At a hearing on new measures to address human trafficking, California Assemblyman Reggie-Jones Sawyer (D-Los Angeles) told fellow lawmakers that "the last time we've had this kind of emergency was when we had the crack-cocaine epidemic."
Sadly, Sawyer was not referencing the ways in which the current popular panic about sex trafficking and governmental responses to it mirror the outlandish, hysteria-based, and detrimental state approach to the war on drugs. Rather, Sawyer sees our attention to the "crack-cocaine epidemic" as something we should now strive to emulate with human trafficking.
In many, many respects, lawmakers, police, and federal officials already are treating sex trafficking in the same way they did the drug war. The dominant legislative response has been increased criminalization of all sorts of commercial sexual activity, as a report commissioned by the Department of Justice noted recently—although there's no evidence that this corresponds to less commercial sexual activity or more human-trafficking arrests or prosecutions.
One way this increased criminalization plays out is in more stings on sex buyers, rather than sex sellers. In at least 21 states, "sex trafficking laws have been amended or originally enacted with the intent to decisively reach the action of buyers of sex," according to the anti-trafficking nonprofit Shared Hope International. The crack down on sex buyers operates under the theory that if we "end demand" for commercial sexual activity there will be no market for trafficked individuals. As I pointed out in a November 2015 Reason story on U.S. sex trafficking, it was also a popular drug-war rallying cry.

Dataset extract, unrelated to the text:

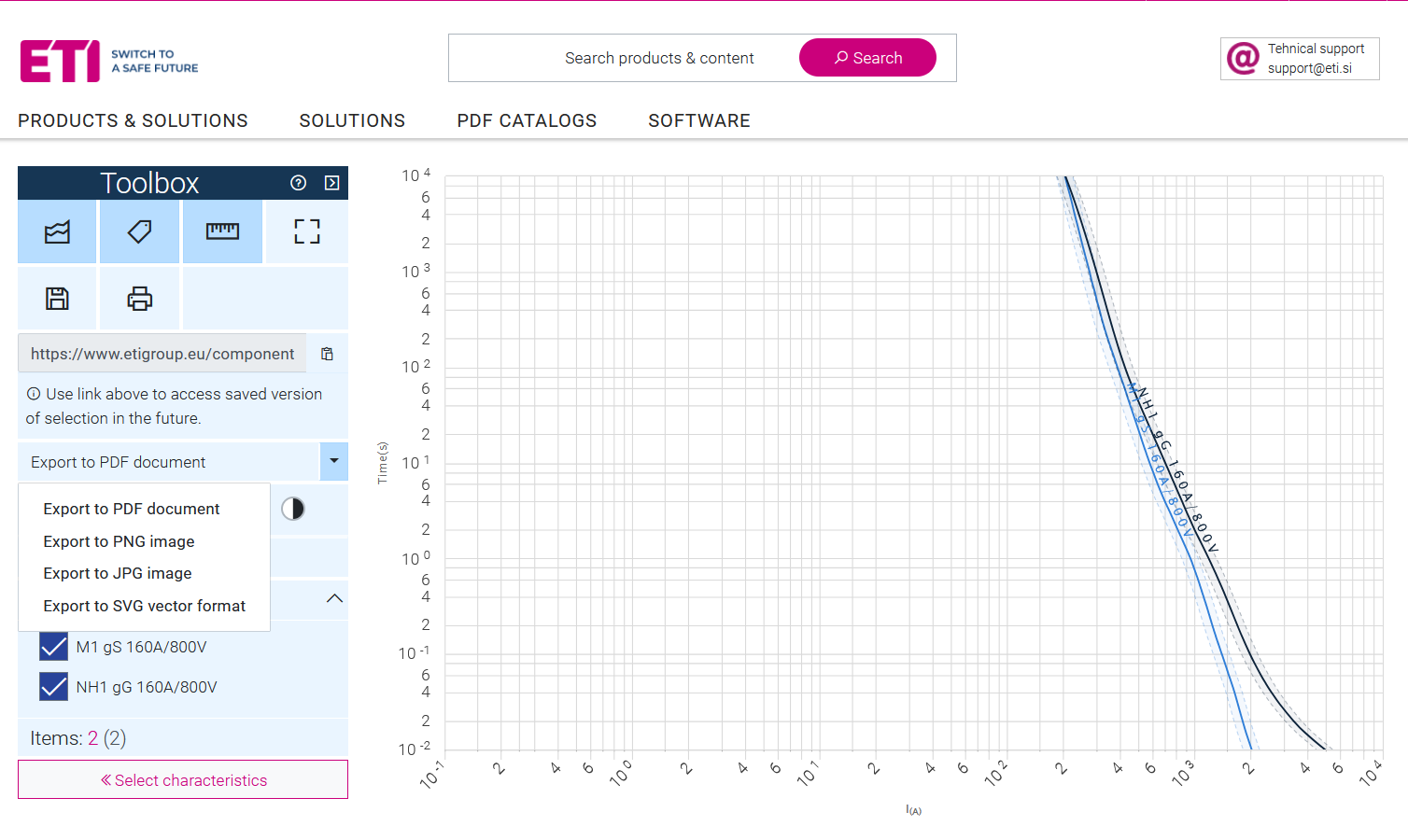
Task: Click the Search products & content field
Action: 658,58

"Ending the demand for drugs is how, in the end, we will win" the drug war, said then-President Ronald Reagan in 1988. In fact, he declared, ending demand was how we were already winning:
"The tide of the battle has turned, and we're beginning to win the crusade for a drug-free America," Reagan claimed.
In reality, the number of illicit drug users in America has only risen since then, despite the billions of dollars spent and hundreds of thousands of people locked away. In 1990, for instance, 7.1 percent of Americans had used some sort of illegal drug in the past month, according to the National Household Survey on Drug Abuse. By 2002 it had risen to 8.3 percent, and by 2013 to 9.4 percent.